● **INPUT DATA**:
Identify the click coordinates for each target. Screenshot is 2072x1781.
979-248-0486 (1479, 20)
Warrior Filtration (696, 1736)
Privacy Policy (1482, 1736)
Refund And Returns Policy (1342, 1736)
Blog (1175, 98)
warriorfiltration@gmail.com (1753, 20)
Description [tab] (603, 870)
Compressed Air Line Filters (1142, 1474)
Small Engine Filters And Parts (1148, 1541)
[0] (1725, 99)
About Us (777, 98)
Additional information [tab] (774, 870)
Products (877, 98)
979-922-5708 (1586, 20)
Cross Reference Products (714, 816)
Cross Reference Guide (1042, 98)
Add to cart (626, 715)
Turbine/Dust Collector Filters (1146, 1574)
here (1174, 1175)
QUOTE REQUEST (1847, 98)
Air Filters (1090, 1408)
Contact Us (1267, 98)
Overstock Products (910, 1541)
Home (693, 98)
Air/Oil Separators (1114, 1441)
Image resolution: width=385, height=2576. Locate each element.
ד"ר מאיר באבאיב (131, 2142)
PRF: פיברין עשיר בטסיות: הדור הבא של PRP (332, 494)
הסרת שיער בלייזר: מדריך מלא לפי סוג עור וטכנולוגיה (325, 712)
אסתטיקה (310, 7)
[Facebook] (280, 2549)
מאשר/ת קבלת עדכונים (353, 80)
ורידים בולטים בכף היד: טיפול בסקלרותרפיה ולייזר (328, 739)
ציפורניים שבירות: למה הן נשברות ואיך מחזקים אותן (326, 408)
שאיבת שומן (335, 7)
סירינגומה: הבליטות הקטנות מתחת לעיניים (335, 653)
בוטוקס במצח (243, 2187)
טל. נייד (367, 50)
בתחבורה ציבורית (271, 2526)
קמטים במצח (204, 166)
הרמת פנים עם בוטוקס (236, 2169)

● **TASK**:
Begin with the line above that has "PRF: פיברין עשיר" and continue through the line that has "סירינגומה: הבליטות הקטנות", setting each one down exactly. Stop there.

● **OUTPUT OF THE EXERCISE**:
PRF: פיברין עשיר בטסיות: הדור הבא של PRP (332, 494)
הסרת שיער בלייזר: מדריך מלא לפי סוג עור וטכנולוגיה (325, 712)
אסתטיקה (310, 7)
[Facebook] (280, 2549)
מאשר/ת קבלת עדכונים (353, 80)
ורידים בולטים בכף היד: טיפול בסקלרותרפיה ולייזר (328, 739)
ציפורניים שבירות: למה הן נשברות ואיך מחזקים אותן (326, 408)
שאיבת שומן (335, 7)
סירינגומה: הבליטות הקטנות מתחת לעיניים (335, 653)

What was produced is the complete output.